The answer should consist of every line in the material below that has the word "pixels".

== Segment start ==

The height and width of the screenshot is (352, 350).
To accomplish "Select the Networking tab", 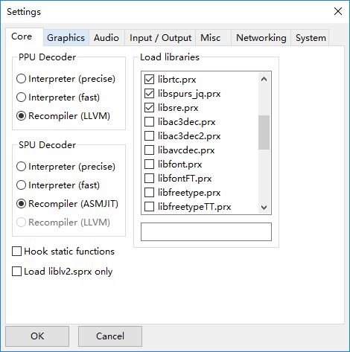I will 261,38.
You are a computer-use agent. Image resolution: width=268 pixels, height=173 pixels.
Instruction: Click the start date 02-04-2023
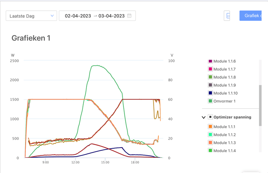point(78,16)
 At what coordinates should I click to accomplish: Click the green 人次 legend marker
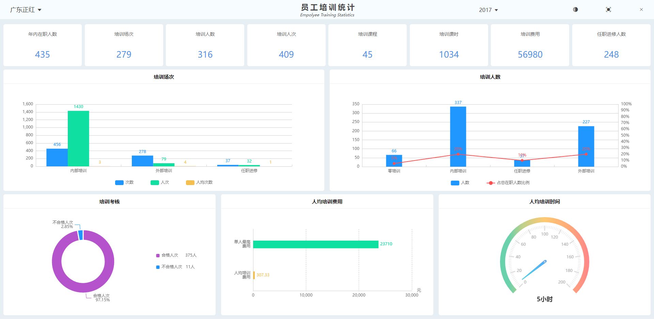tap(155, 183)
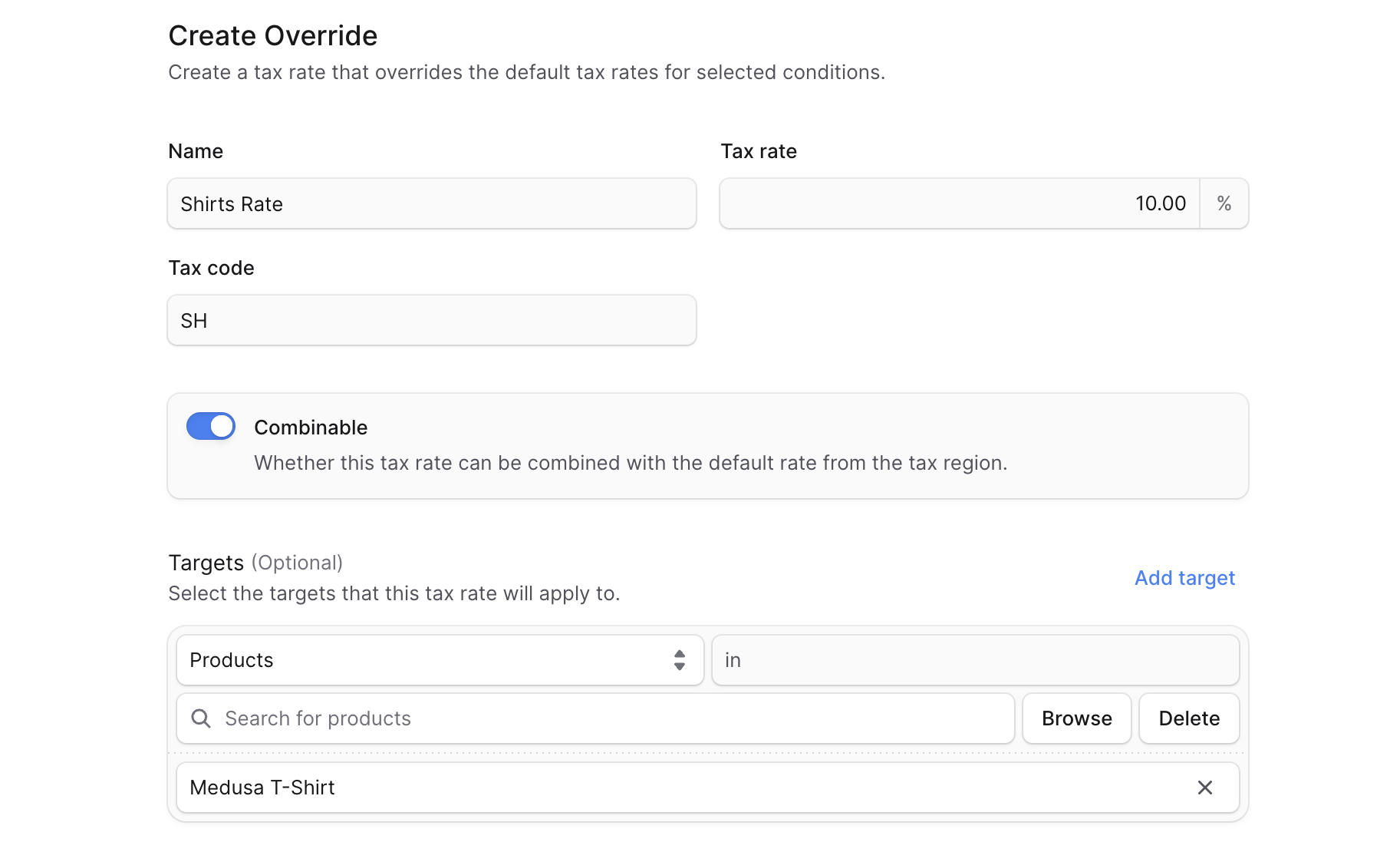Click the Tax code label
Screen dimensions: 1390x852
pyautogui.click(x=211, y=268)
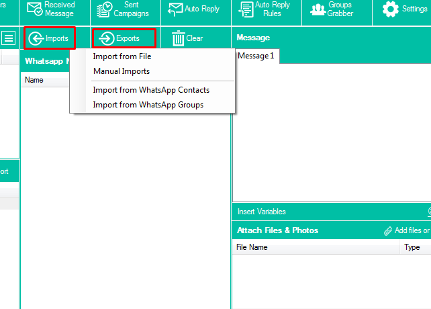This screenshot has width=431, height=309.
Task: Click the Received Message envelope icon
Action: [x=34, y=9]
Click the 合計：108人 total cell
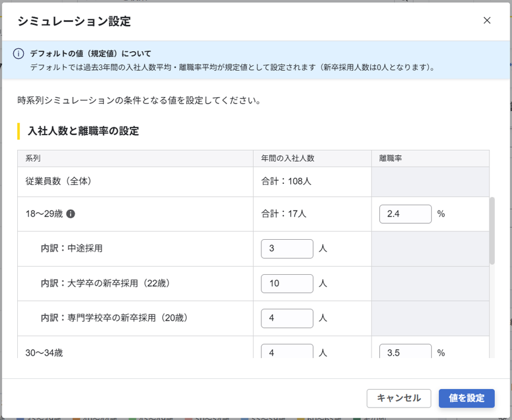This screenshot has height=420, width=512. [x=286, y=181]
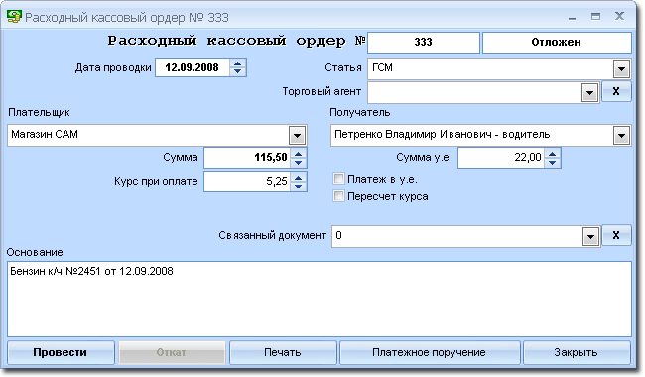The image size is (645, 377).
Task: Decrease Дата проводки with down arrow
Action: coord(237,72)

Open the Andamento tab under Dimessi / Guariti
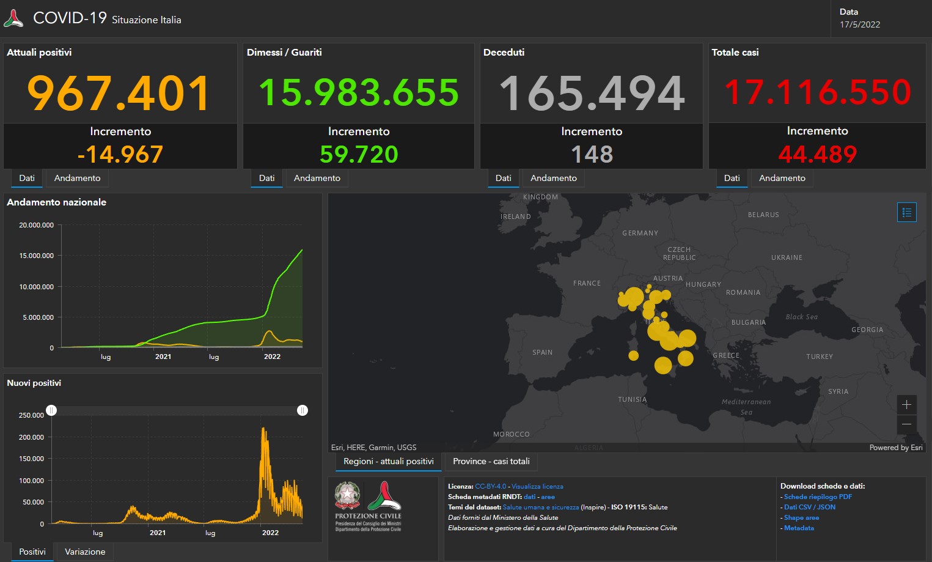tap(317, 178)
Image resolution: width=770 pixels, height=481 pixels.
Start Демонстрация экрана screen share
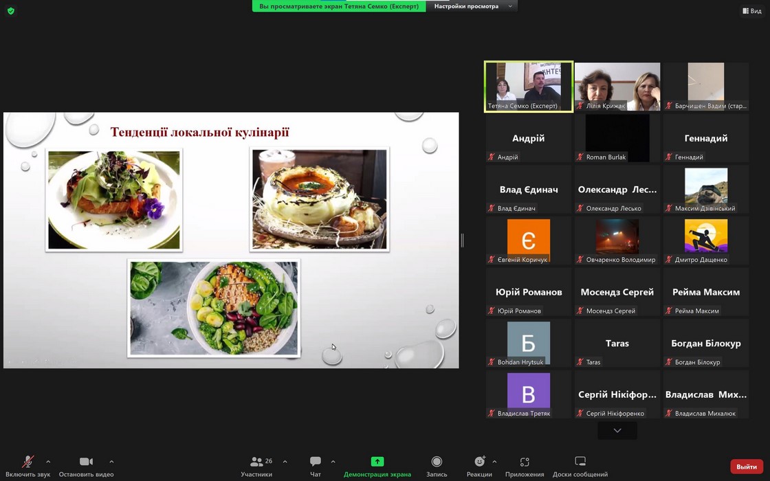point(377,466)
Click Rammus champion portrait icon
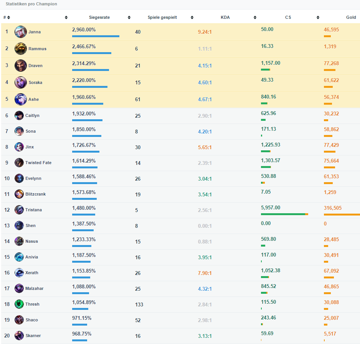The width and height of the screenshot is (360, 344). coord(21,49)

== Segment end ==

#### [Written response]
You are a computer-use agent. Image resolution: width=268 pixels, height=173 pixels.
Image resolution: width=770 pixels, height=481 pixels.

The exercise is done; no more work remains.